**PASSAGE GIVEN:**
□ □ □ □ □ □ □

Saturday, August 18, 2012

Steamboats (As A Unit Of Time)

   I imagine that when most of you think of "steamboats" you are taken back to the glory days of side wheelers plowing down the Mississippi or perhaps even the Great Lakes waters, maybe even the coastal and inland waters of B.C.
   To me, however, "steamboat" is a unit of time. It is a unit of time closely approximating one second once you have taken the time to say the word "steamboat" out loud, in normal cadence. As a proviso, you must also add a number to this, as in "one steamboat" or "two steamboats".
   "Steamboats" is the classic method for denoting how long the defence in a game of touch football must wait, after the ball has been snapped, before it is allowed to rush the opposing quarterback. The reason this is used is primarily to allow the offence time to complete some kind of play. In normal football, the offensive players would be able to block the defensive ones, thereby giving the quarterback a little time to run a play. In touch football, though, there is no blocking allowed. This, then, is why "steamboats" are employed.
   It works like this. Before the start of the game, the two teams decide how many "steamboats" will be counted off after the snap of the ball. It will be the job of one of the defensive players to stand there and count the "steamboats" out loud. When he has reached the allotted number of "steamboats", he or anyone else on his team is allowed the rush the quarterback. So what you end up with is one guy standing there, going "one steamboat, two steamboats, three steamboats...etc", while all around him all hell is breaking loose, guys are criss-crossing all over the place, yelling for the ball, cursing and the like.
   I have no idea why the word "steamboat" was chosen. As a spoken unit of time, the number "one thousand" is also used, along with its ascending number ie. one-one thousand, two-one thousand, three-one thousand and so on. Ironically, so is the word "Mississippi" (one mississippi, two mississippi,...) so maybe this is where steamboats came from?

□ □ □ □ □ □ □

[Records of locating words and on-screen elements]
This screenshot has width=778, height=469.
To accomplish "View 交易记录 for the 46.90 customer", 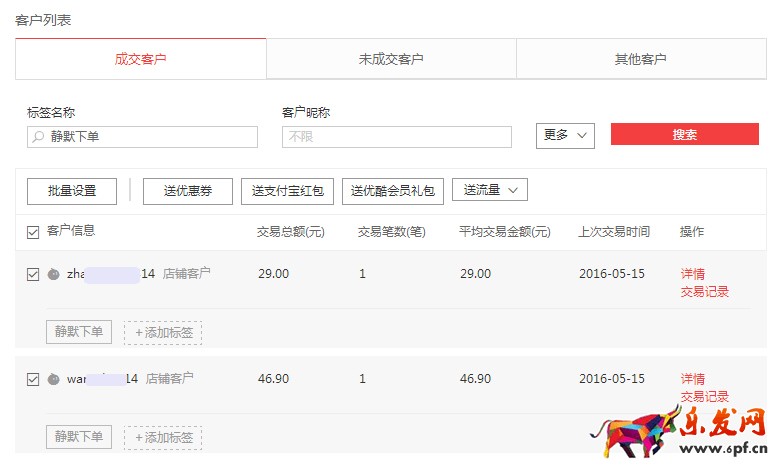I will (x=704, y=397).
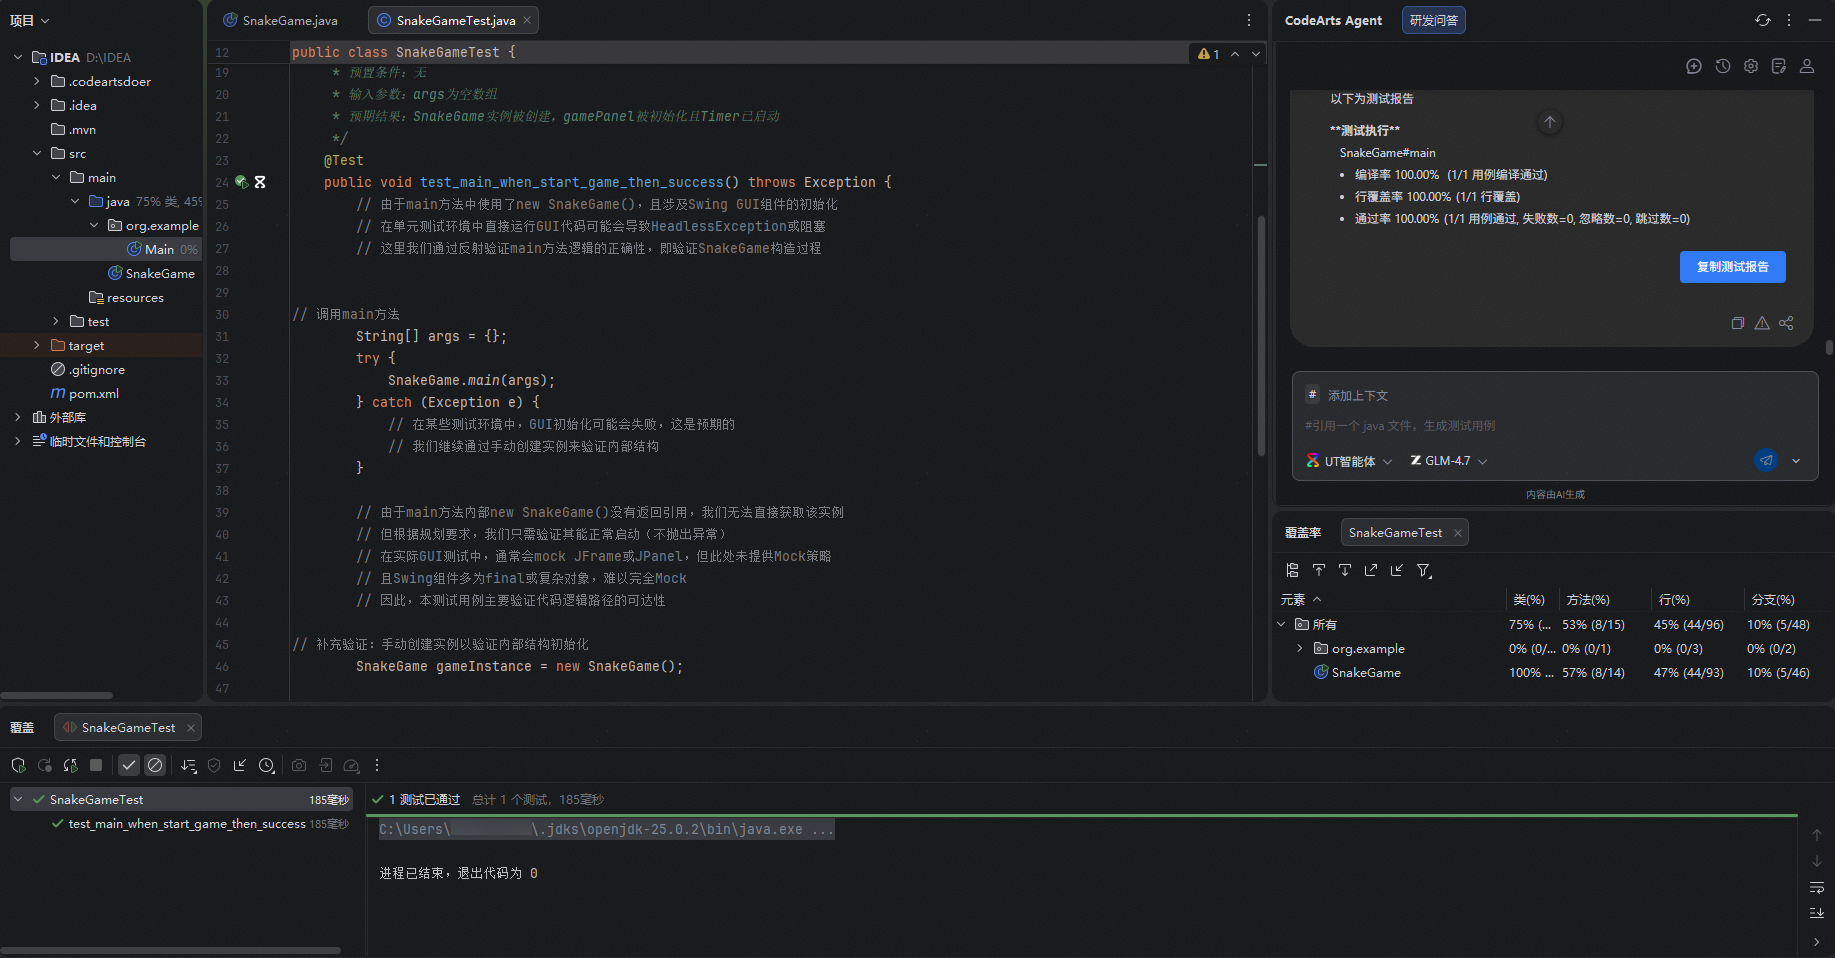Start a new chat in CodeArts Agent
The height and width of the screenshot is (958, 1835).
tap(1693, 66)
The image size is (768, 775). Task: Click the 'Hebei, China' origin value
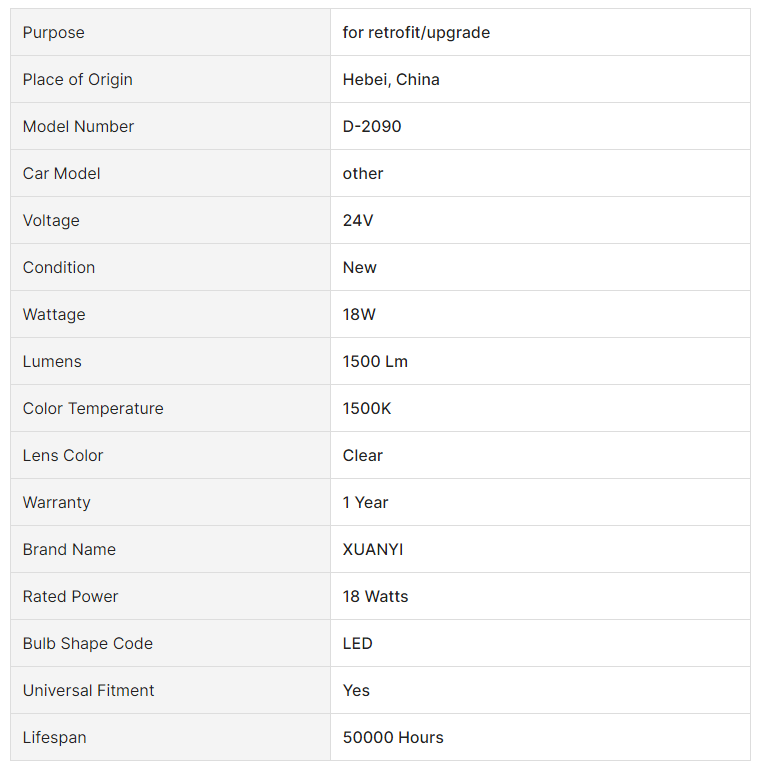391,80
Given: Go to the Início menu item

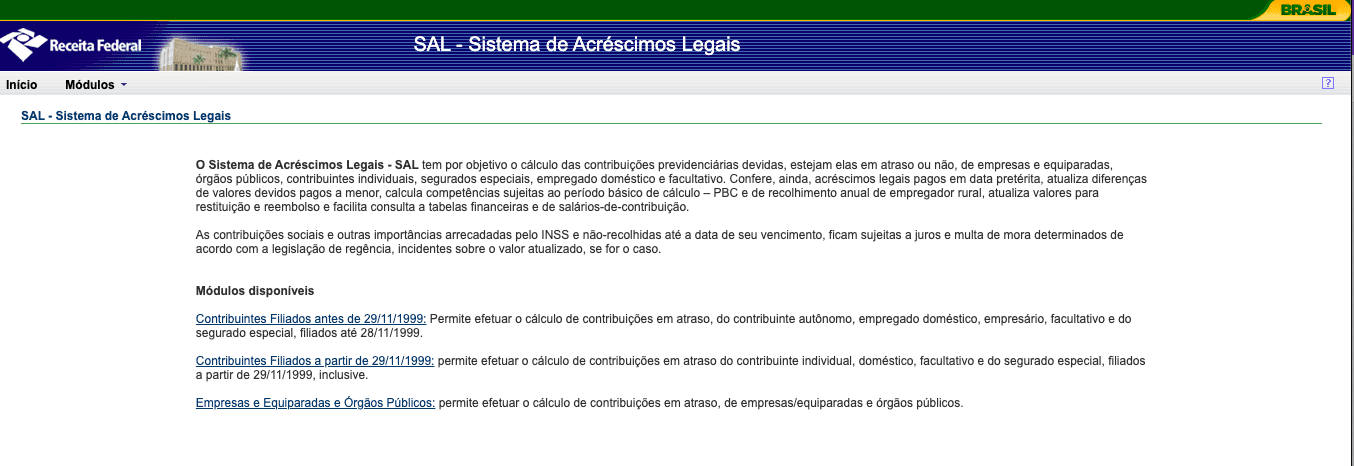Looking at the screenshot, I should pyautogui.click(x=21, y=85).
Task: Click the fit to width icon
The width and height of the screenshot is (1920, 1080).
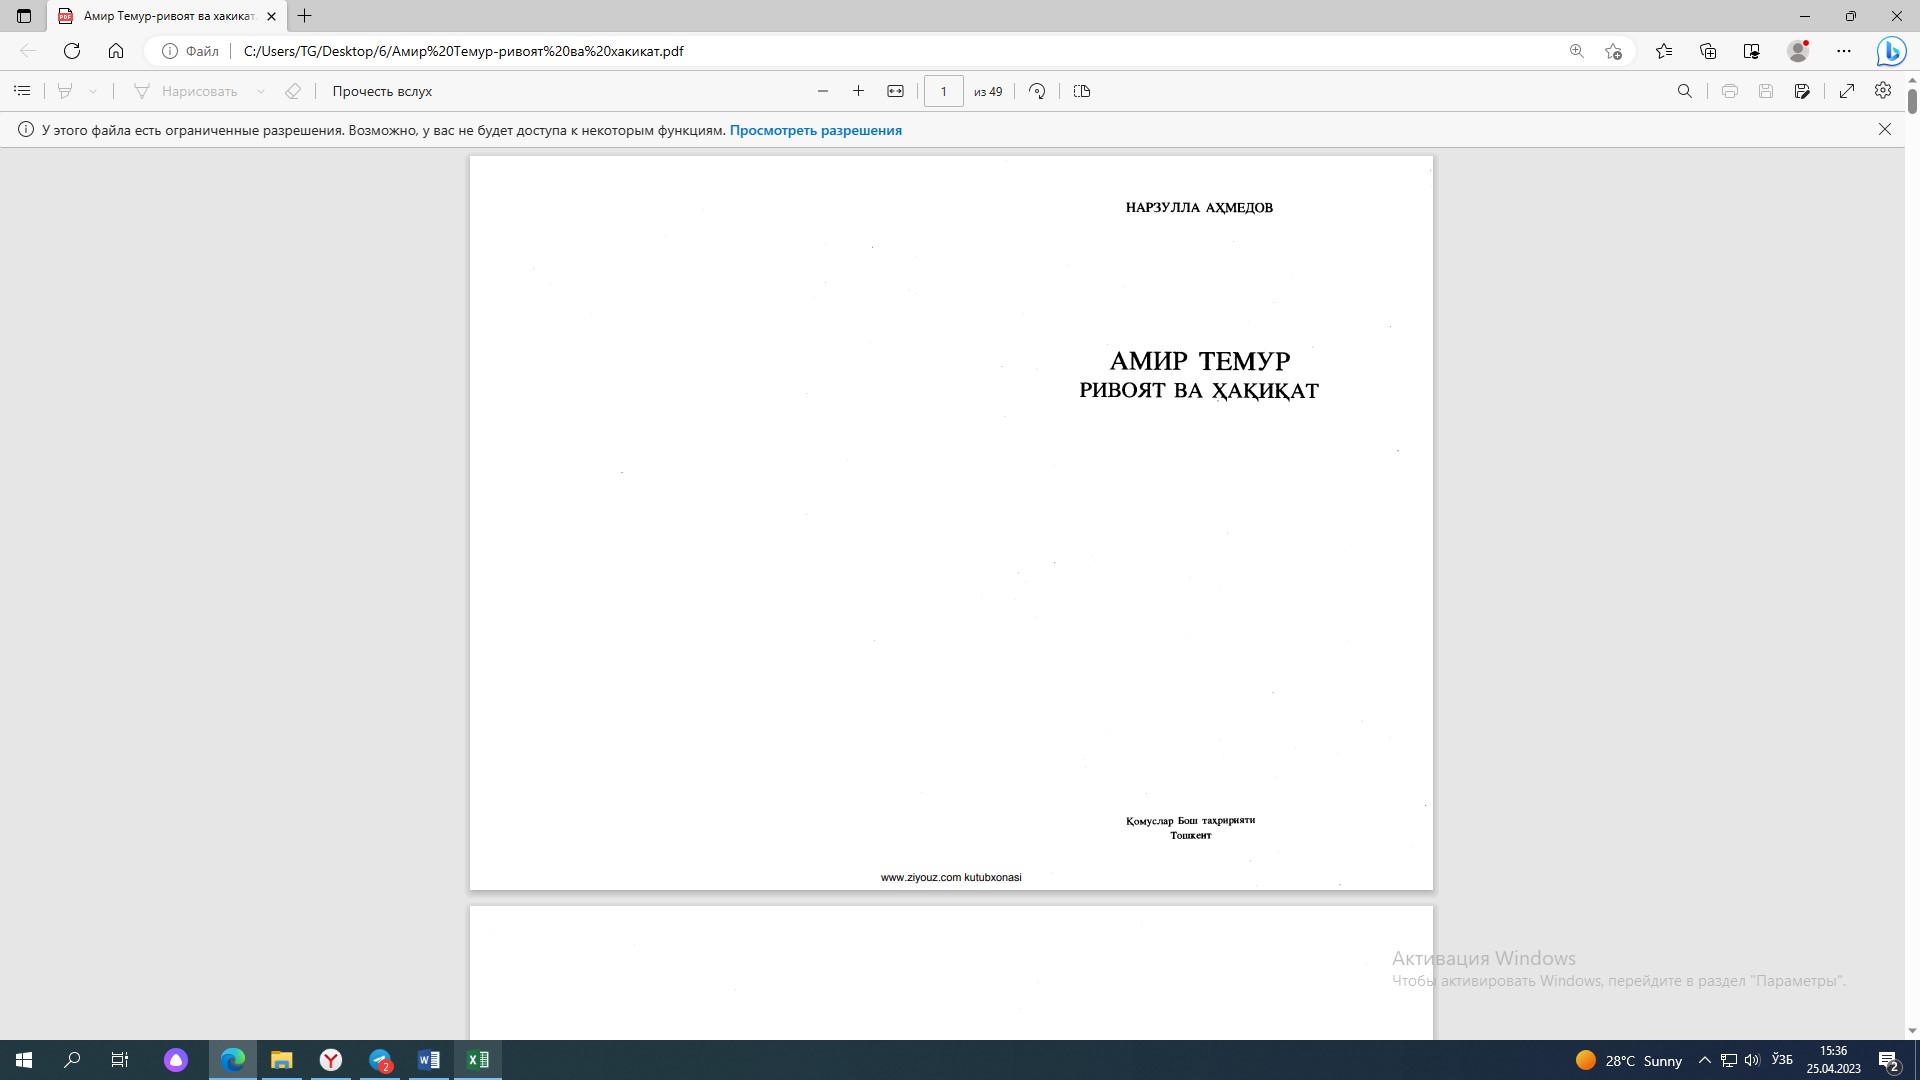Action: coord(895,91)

□ □ □ □ □ □ □

**WHAT TO DO:** Translate this sentence from the post on steamboats as a unit of time into Spanish: "In touch football, though, there is no blocking allowed."

**REPLY TO THE TASK:** En el fútbol americano de toque, sin embargo, no se permite bloquear.